• TASK DETAILS: Beneath this task are records; print exactly the stretch of them from the line with "Where should I click to: Click the green" through the line with "This screenshot has width=834, height=754.", both ends included.

• INPUT:
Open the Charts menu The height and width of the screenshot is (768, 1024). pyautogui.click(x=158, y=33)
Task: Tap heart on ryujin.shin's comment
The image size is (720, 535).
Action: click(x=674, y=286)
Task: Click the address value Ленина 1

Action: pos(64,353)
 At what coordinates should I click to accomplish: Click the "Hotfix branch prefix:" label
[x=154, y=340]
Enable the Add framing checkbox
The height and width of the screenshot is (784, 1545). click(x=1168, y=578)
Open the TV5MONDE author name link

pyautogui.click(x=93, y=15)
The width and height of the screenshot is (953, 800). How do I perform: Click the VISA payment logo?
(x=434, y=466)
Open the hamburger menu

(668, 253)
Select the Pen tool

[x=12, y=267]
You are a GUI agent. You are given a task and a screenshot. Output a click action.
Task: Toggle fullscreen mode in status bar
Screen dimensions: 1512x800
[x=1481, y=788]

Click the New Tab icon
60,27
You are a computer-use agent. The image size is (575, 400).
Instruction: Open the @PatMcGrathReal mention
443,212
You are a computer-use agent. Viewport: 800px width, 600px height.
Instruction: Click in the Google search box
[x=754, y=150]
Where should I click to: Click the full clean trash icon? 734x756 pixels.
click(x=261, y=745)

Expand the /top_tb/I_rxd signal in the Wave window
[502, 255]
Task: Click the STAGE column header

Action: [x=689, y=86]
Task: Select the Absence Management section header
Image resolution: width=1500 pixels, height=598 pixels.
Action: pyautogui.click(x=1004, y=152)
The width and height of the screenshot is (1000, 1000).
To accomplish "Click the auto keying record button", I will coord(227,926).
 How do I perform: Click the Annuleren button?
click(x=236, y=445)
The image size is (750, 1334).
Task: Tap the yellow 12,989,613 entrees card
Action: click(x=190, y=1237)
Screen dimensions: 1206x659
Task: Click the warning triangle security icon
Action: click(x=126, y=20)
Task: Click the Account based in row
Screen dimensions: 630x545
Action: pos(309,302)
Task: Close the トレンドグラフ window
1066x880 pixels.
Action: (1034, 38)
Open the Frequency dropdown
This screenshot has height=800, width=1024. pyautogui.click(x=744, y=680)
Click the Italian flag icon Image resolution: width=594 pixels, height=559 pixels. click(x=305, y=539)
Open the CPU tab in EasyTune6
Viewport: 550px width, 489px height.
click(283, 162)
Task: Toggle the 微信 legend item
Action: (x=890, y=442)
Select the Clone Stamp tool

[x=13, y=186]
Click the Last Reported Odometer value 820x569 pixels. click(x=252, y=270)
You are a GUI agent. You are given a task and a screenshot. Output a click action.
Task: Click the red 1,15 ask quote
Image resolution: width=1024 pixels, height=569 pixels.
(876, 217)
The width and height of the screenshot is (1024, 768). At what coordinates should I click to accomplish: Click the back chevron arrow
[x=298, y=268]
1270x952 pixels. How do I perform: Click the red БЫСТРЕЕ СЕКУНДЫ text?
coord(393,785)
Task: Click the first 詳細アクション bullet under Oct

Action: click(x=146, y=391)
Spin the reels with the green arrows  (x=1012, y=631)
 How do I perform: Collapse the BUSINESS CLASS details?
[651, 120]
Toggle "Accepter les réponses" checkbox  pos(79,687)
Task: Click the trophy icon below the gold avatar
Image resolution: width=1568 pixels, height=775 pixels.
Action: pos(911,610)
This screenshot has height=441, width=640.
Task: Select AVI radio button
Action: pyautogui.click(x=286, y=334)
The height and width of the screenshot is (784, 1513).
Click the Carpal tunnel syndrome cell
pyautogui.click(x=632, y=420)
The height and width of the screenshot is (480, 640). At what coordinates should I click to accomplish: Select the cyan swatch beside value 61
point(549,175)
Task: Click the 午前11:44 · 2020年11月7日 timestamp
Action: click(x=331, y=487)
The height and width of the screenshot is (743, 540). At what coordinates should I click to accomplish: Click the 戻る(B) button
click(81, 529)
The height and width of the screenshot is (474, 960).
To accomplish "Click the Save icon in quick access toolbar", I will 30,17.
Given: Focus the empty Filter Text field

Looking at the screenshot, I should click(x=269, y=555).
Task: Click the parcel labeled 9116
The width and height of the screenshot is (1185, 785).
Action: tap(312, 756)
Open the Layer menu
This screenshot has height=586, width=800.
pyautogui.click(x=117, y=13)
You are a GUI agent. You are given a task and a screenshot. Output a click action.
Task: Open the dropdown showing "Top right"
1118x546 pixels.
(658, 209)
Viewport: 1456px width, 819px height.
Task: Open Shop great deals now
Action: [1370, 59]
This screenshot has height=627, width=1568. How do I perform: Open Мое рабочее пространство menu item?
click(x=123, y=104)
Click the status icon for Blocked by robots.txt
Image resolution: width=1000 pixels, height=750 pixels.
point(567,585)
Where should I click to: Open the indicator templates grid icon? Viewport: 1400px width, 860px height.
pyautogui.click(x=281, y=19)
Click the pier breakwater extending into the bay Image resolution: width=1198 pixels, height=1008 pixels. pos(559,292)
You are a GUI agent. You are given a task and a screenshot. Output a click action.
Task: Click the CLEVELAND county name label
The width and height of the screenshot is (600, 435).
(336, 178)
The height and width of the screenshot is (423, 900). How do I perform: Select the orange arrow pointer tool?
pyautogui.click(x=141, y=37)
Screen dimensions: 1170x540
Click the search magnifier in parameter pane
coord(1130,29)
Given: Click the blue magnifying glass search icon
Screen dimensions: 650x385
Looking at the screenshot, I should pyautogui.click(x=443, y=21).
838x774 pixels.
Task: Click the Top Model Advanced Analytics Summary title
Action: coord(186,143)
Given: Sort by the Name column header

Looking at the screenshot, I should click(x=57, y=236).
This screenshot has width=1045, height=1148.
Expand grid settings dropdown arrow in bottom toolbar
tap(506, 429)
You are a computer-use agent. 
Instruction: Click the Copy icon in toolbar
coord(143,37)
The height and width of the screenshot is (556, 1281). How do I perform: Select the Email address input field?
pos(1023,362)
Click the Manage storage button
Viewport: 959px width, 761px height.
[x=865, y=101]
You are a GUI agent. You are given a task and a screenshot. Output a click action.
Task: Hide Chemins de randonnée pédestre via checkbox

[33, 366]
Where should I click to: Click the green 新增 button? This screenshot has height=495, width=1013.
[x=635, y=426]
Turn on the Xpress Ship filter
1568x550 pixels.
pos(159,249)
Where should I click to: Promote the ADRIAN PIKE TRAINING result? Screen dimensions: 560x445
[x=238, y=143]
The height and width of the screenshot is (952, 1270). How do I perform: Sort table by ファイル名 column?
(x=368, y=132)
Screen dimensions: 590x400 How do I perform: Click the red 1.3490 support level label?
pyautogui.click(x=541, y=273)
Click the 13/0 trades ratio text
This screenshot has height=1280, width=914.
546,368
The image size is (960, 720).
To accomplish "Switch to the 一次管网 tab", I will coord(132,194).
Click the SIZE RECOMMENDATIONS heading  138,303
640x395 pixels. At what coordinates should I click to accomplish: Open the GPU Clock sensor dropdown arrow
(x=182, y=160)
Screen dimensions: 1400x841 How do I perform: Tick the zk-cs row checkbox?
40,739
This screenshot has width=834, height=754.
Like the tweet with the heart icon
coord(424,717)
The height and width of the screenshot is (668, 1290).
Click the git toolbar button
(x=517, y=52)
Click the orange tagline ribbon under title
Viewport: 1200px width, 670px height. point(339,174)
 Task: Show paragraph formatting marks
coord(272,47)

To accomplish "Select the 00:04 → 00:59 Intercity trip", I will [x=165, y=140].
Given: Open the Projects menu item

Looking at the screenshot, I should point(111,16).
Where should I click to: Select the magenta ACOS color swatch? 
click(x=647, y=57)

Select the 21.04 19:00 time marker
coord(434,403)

• EXERCISE RESPONSE:
Where should I click to: Click the green 新增 button? This screenshot has height=495, width=1013.
[x=635, y=426]
Turn on the Xpress Ship filter
1568x550 pixels.
pos(159,249)
Where should I click to: Promote the ADRIAN PIKE TRAINING result? Screen dimensions: 560x445
[x=238, y=143]
The height and width of the screenshot is (952, 1270). How do I perform: Sort table by ファイル名 column?
(x=368, y=132)
Screen dimensions: 590x400 How do I perform: Click the red 1.3490 support level label?
pyautogui.click(x=541, y=273)
Click the 13/0 trades ratio text
This screenshot has height=1280, width=914.
546,368
The image size is (960, 720).
To accomplish "Switch to the 一次管网 tab", I will coord(132,194).
Click the SIZE RECOMMENDATIONS heading  138,303
640x395 pixels. At what coordinates should I click to accomplish: Open the GPU Clock sensor dropdown arrow
(x=182, y=160)
Screen dimensions: 1400x841 How do I perform: Tick the zk-cs row checkbox?
40,739
This screenshot has width=834, height=754.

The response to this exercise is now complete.